Re: EOF location?



Thanks for that Richard.

I think I see what Roger was getting at now.

Please correct me if the following summary is wrong:

1. The file size is all that matters as far as Windows is concerned.

2. Any control characters used by applications are placed entirely at the
risk of those applications, without any guarantee that anything OTHER than
the application will even notice them.

I realised this when I wrote some apps using byte stream IO a while back.
But I'd never really explored it or verbalized it.

In the COBOL environment, dealing with LINE SEQUENTIAL files in the Fujitsu
environment (remember the start of this conversation :-)?), you come to
expect a CR/LF at the end of each record (I understand Unix only uses one of
these, but I don't know, as I don't use Unix environments...), and I think
we have established that there may or may not be a Ctrl/Z.

I am probably no wiser than I was before, but between you, you and Roger
have ensured that I am certainly better informed :-)

Poor old HeyBub on the other hand is not much further ahead...

Pete.


"Richard" <riplin@xxxxxxxxxxxx> wrote in message
news:1148942828.967788.305650@xxxxxxxxxxxxxxxxxxxxxxxxxxxxxxx

Not such a Clever Monkey wrote:

What happens if we have two lines in a text file on some sort of
DOS/Win32 machines:


17$ cat testfile.txt
18$ od -hc testfile.txt
19$ wc testfile.txt
20$ ls -l testfile.txt

That is hardly "some sort of DOS/Win32", it might be cygwin.

(Win32 is pretty relaxed, in that the last CRLF pair can
actually be omitted. In this case we have a "normalized" file).

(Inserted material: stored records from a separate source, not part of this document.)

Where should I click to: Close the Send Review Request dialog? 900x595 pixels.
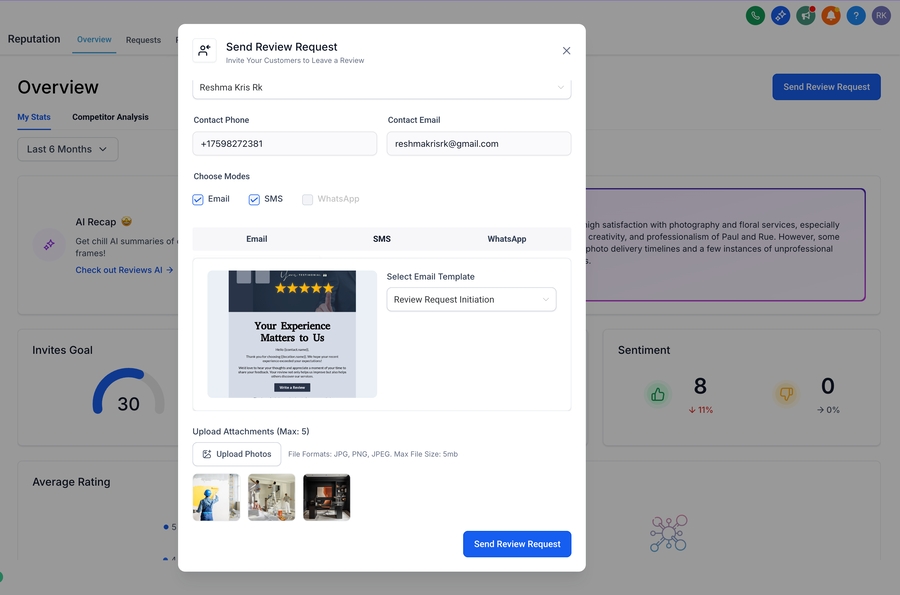click(x=566, y=51)
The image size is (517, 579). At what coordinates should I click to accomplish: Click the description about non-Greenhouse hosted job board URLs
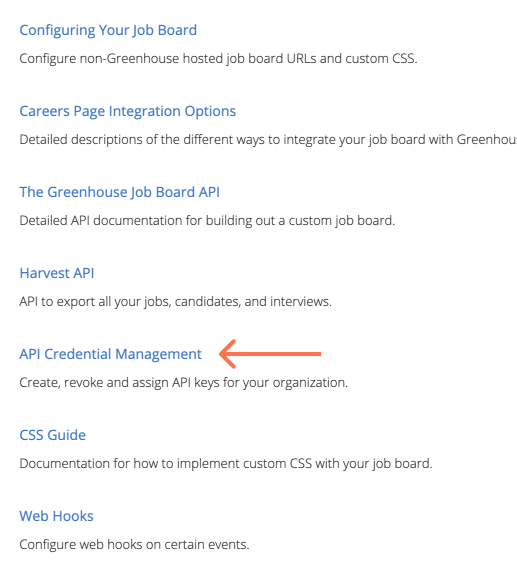[218, 59]
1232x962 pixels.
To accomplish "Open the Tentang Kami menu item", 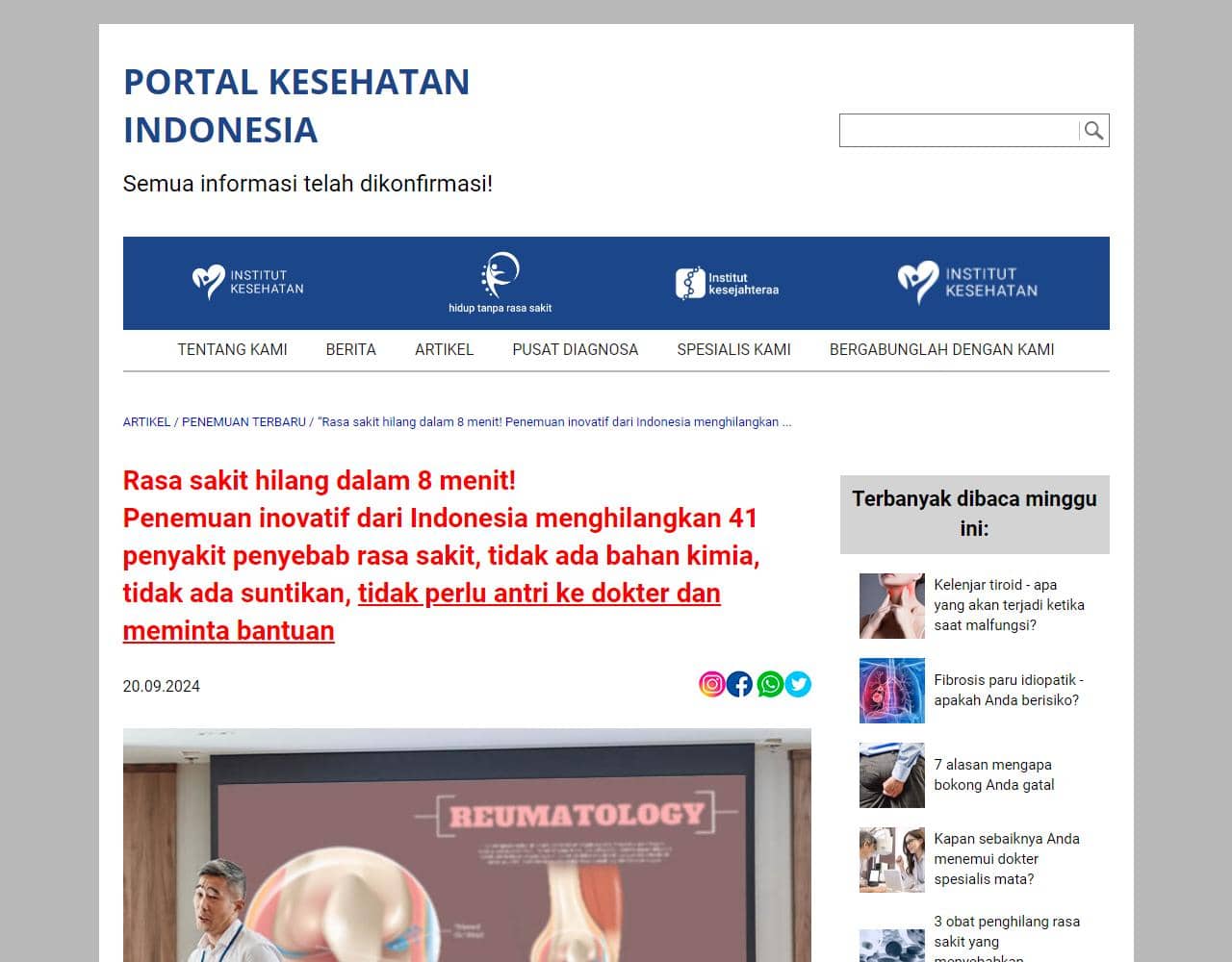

'Win32' neither knows nor cares about any CR/LF especially whether
there is one at the end of the file. There is no such thing as a
'normalized file', though there is a 'normalized file path' which is
quite a different thing.

Each
line is 11 characters long; 9 characters and two line-end characters.
Note also that the size in bytes is the same as the character count.

Well duhhh.

I assume it would depend on the file APIs in question, but it is typical
for routines to return lengths that include all the characters,
including the CRLF pair.

There are no Operating system disk file APIs in DOS or Windows that
care about the CR/LF nor any that give a length that notices whether
there are CR/LF or not.

It is up to each language implementation or application to deal with
whatever it wishes to do with any particualr characters in the file.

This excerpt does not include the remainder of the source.